Item-finding records:
:::::

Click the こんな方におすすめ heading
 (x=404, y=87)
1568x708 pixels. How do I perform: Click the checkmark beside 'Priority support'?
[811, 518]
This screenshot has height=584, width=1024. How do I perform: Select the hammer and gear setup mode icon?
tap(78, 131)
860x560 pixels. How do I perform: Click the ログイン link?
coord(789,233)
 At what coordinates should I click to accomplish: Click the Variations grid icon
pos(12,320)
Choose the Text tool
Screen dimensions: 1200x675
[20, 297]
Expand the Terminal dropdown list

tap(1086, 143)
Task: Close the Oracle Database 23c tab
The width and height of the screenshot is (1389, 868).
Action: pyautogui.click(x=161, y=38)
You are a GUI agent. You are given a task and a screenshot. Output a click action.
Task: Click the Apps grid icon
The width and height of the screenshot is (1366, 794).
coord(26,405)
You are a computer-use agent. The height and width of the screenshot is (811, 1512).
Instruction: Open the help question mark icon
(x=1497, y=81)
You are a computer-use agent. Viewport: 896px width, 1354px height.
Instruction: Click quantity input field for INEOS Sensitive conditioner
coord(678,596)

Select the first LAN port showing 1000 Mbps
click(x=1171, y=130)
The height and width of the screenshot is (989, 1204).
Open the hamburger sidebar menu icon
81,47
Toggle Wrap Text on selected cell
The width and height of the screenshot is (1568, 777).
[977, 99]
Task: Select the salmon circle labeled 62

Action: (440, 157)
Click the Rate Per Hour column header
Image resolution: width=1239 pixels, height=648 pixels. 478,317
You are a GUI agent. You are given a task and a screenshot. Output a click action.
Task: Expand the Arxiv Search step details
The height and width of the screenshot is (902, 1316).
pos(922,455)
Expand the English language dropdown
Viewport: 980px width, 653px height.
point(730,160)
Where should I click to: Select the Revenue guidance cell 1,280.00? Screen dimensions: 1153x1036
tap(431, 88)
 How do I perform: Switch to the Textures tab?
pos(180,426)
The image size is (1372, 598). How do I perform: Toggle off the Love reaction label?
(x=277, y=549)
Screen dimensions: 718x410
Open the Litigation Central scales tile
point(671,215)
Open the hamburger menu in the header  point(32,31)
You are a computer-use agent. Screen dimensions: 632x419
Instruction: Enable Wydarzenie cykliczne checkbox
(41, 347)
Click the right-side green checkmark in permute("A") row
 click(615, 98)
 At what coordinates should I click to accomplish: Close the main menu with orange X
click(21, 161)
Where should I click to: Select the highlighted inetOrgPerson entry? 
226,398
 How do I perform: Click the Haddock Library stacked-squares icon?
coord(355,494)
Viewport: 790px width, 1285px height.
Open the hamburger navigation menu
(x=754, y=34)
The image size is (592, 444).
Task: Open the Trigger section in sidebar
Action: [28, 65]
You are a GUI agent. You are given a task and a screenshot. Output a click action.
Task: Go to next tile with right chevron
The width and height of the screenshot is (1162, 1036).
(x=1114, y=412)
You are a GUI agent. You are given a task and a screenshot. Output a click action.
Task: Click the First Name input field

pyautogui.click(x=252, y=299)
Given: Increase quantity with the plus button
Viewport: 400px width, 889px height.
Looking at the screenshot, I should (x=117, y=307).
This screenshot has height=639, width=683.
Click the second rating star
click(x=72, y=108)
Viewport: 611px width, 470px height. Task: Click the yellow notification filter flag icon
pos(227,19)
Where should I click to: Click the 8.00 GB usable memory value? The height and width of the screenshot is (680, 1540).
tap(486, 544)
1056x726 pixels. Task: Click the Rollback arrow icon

:::::

▶ _Written request_
Please update the entries from the line with "Task: Close the Oracle Database 23c tab" to the line with "click(x=1171, y=130)" by replacing "Instruction" with "Goal" and leaving everything else unchanged. Return only those lines.

▶ _Result of this exercise_
Task: Close the Oracle Database 23c tab
The width and height of the screenshot is (1389, 868).
Action: pyautogui.click(x=161, y=38)
You are a GUI agent. You are given a task and a screenshot. Output a click action.
Task: Click the Apps grid icon
The width and height of the screenshot is (1366, 794).
coord(26,405)
You are a computer-use agent. The height and width of the screenshot is (811, 1512).
Goal: Open the help question mark icon
(x=1497, y=81)
You are a computer-use agent. Viewport: 896px width, 1354px height.
Goal: Click quantity input field for INEOS Sensitive conditioner
coord(678,596)

Select the first LAN port showing 1000 Mbps
click(x=1171, y=130)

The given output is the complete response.